Hyperglycemia and a Common Variant of GCKR Are Associated With the Levels of Eight Amino Acids in 9,369 Finnish Men

  1. Markku Laakso1
  1. 1Department of Medicine, University of Eastern Finland and Kuopio University Hospital, Kuopio, Finland
  2. 2Department of Human Genetics, the Department of Microbiology, Immunology and Molecular Genetics, and the Department of Medicine, University of California, Los Angeles, Los Angeles, California
  3. 3Computational Medicine Research Group, Institute of Clinical Medicine, University of Oulu and Biocenter Oulu, Oulu, Finland
  4. 4Nuclear Magnetic Resonance Metabonomics Laboratory, Laboratory of Chemistry, Department of Biosciences, University of Eastern Finland, Kuopio, Finland
  5. 5Departments of Medicine and Clinical Nutrition, University of Eastern Finland and Kuopio University Hospital, Kuopio, Finland
  6. 6National Human Genome Research Institute, National Institutes of Health, Bethesda, Maryland
  7. 7Center for Statistical Genetics, Department of Biostatistics, University of Michigan School of Public Health, Ann Arbor, Michigan
  8. 8Department of Human Genetics, David Geffen School of Medicine, University of California, Los Angeles, Los Angeles, California
  9. 9Department of Internal Medicine and Biocenter Oulu, Clinical Research Center, University of Oulu, Oulu, Finland.
  1. Corresponding author: Markku Laakso, markku.laakso{at}kuh.fi.

Abstract

We investigated the association of glycemia and 43 genetic risk variants for hyperglycemia/type 2 diabetes with amino acid levels in the population-based Metabolic Syndrome in Men (METSIM) Study, including 9,369 nondiabetic or newly diagnosed type 2 diabetic Finnish men. Plasma levels of eight amino acids were measured with proton nuclear magnetic resonance spectroscopy. Increasing fasting and 2-h plasma glucose levels were associated with increasing levels of several amino acids and decreasing levels of histidine and glutamine. Alanine, leucine, isoleucine, tyrosine, and glutamine predicted incident type 2 diabetes in a 4.7-year follow-up of the METSIM Study, and their effects were largely mediated by insulin resistance (except for glutamine). We also found significant correlations between insulin sensitivity (Matsuda insulin sensitivity index) and mRNA expression of genes regulating amino acid degradation in 200 subcutaneous adipose tissue samples.

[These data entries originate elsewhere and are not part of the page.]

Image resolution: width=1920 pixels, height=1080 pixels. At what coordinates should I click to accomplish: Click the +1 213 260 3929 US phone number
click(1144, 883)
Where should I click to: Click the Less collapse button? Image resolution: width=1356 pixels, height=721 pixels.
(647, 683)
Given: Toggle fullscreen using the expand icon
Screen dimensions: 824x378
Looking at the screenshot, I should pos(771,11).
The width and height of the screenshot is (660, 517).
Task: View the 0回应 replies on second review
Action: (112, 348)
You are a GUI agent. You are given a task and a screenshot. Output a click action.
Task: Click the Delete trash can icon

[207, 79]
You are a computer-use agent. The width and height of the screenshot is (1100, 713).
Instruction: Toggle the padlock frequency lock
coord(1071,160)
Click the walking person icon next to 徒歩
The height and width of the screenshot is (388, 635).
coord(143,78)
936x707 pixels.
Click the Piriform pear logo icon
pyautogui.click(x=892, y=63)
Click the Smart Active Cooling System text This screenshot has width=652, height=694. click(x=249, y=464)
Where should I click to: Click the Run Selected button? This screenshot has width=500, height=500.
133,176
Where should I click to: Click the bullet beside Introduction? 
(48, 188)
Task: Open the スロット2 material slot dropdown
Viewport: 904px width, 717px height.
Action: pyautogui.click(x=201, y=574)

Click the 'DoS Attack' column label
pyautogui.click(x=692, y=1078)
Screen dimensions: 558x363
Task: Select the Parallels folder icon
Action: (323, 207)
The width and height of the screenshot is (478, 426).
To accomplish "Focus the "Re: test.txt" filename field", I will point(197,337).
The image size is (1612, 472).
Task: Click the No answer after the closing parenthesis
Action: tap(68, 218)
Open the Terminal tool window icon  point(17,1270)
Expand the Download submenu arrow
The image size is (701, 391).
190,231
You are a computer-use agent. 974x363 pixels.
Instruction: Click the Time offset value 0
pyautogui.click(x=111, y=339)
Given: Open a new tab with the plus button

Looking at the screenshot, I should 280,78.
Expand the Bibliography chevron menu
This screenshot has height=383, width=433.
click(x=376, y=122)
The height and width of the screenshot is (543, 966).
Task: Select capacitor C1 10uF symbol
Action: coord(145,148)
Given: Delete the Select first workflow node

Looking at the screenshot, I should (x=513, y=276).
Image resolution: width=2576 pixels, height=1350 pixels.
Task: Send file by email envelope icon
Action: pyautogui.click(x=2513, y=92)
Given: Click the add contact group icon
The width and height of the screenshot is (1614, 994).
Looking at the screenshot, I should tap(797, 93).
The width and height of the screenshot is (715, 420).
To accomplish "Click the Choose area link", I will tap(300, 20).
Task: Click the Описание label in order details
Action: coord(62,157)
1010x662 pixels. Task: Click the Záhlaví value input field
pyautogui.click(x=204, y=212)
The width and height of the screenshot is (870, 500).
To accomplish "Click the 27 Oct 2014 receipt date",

Only 1 of 43 risk single nucleotide polymorphisms for type 2 diabetes or hyperglycemia, the glucose-increasing major C allele of rs780094 of GCKR, was significantly associated with decreased levels of alanine and isoleucine and elevated levels of glutamine. In conclusion, the levels of branched-chain, aromatic amino acids and alanine increased and the levels of glutamine and histidine decreased with increasing glycemia, reflecting, at least in part, insulin resistance. Only one single nucleotide polymorphism regulating hyperglycemia was significantly associated with amino acid levels.

Footnotes

  • Received October 5, 2011.
  • Accepted March 4, 2012.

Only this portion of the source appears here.